China’s new super weapon against India: Neighbourhood debt traps
Delhi, March 14 Wary of a resurgent and assertive India, China is not just adding to its military power; it has found an innovative way to contain India which seeks bigger influence in the region. This new weapon is a financial ploy that helps China grab land in India’s neighbouring countries so as it can effectively ring fence India. Chinese President Xi Jinping’s mega Belt and Road Initiative (BRI) is a plan to deploy this weapon which analysts call “debt trap”.
Center for Global Development, a think-tank based in Washington, D.C., has warned in a recent report that debt traps created by China through BRI would increase India’s political cost to deal with such neighbouring states. The report said that eight countries including Maldives, in India’s neighbourhood, and Djibouti, which hosts the lone Chinese military base overseas, are particularly at risk of debt distress based on an identified pipeline of project lending associated with BRI.
China’s strategy to grab land in smaller, less-developed countries is simple: it gives them loans on high rates for infrastructural projects, acquires equity into projects, and when the country is unable to repay the loan, it gets ownership of the project and the land. It can put this land to strategic use against India.
Sri Lanka is an apt example. It has signed a $1.1 billion deal with China for control and development of the deep-sea port of Hambantota. A state-run Chinese company will have a 99-year lease on the port and about 15,000 acres for building an industrial zone. In the past few years, China gave Sri Lanka big loans to build infrastructure. Now, Sri Lanka is unable to repay those loans.
It is leasing out land to China to repay its loans. Part of the money it gets by leasing out the Hambantota port will go into repayment of Chinese loans.

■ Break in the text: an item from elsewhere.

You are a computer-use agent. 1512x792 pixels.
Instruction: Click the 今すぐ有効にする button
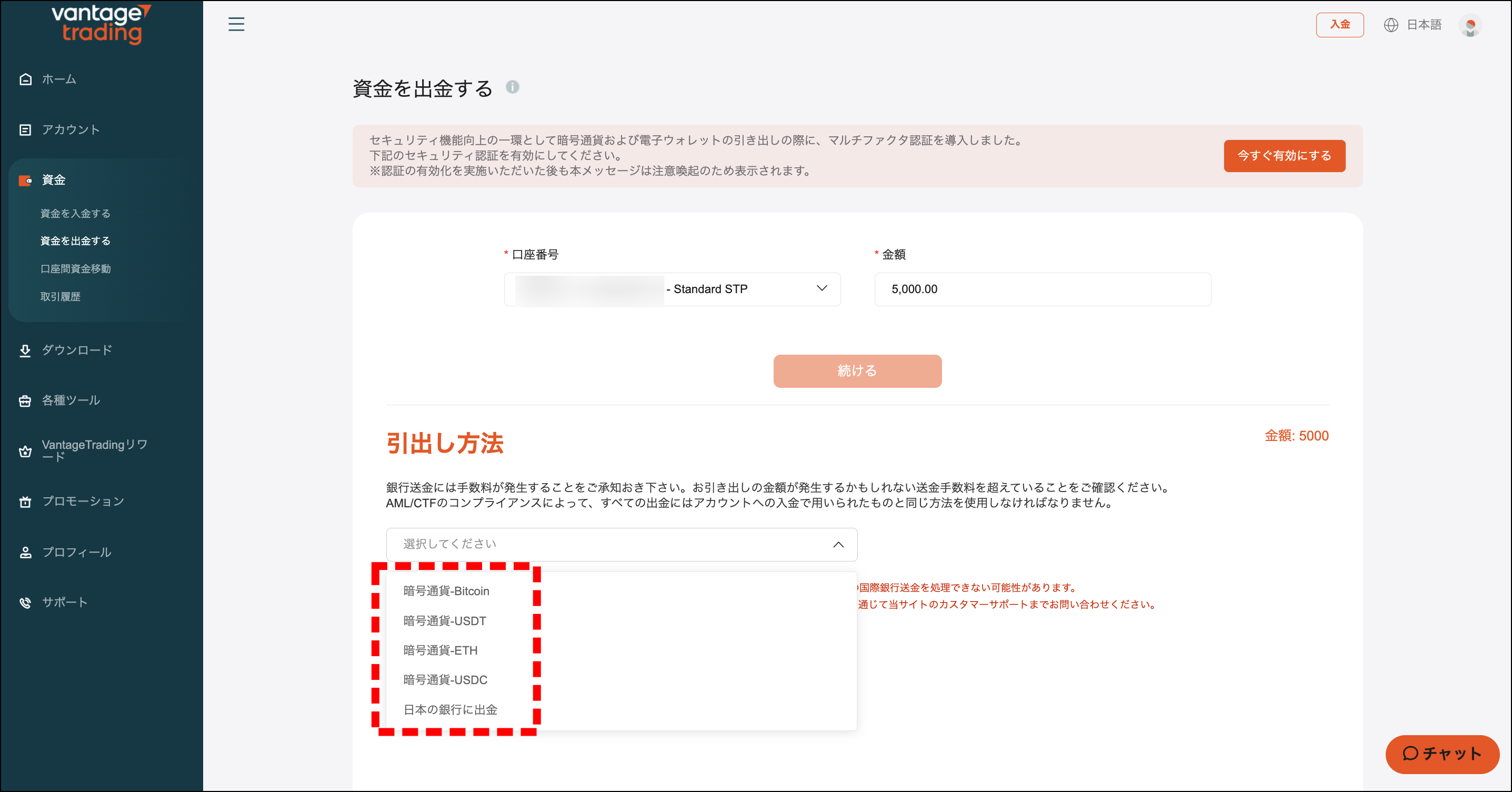point(1284,156)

This is how China sneaks into a country on the back of costly loans.
A similar story is unfolding in Maldives too. Pakistan and Nepal, too, run the risk of falling into the Chinese debt trap.

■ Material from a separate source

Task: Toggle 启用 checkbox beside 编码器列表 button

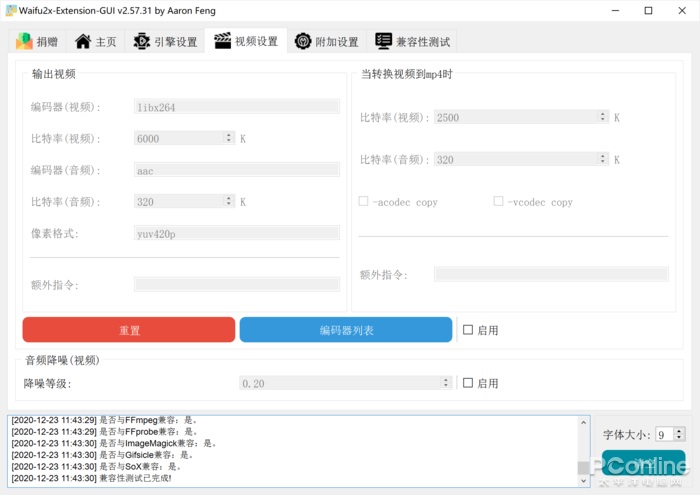Action: pyautogui.click(x=468, y=330)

The think tank says BRI debt traps would have larger impact too. BRI raises the risk of debt distress for 68 countries identified as potential borrowers if the programme follows Chinese practices for infrastructure financing, which often entail lending to sovereign borrowers, says the report.
BRI is planned to span at least 68 countries with an announced investment as high as $8 trillion for a vast network of transportation, energy and telecommunications infrastructure linking Europe, Africa and Asia, the report said. The programme is an infrastructure financing initiative for a large part of the global economy that will also serve key economic, foreign policy and security objectives for the Chinese government, it said.
“Yet, important questions arise on sustainable financing of the initiative within BRI countries, and how the Chinese government will position itself on debt sustainability… And when the creditor itself is a sovereign, or has official ties to a sovereign as do China’s policy banks—China Development Bank (CDB), the Export-Import Bank of China (China Exim Bank), and the Agricultural Development Bank of China (ADBC)—these challenges often affect the bilateral relationship between the two governments,” the report said.
“It remains unclear the degree to which BRI, a Chinese-led bilateral initiative that seeks to employ some multilateral mechanisms to achieve its financing goals, will be guided by multilateral standards on debt sustainability,” said the report.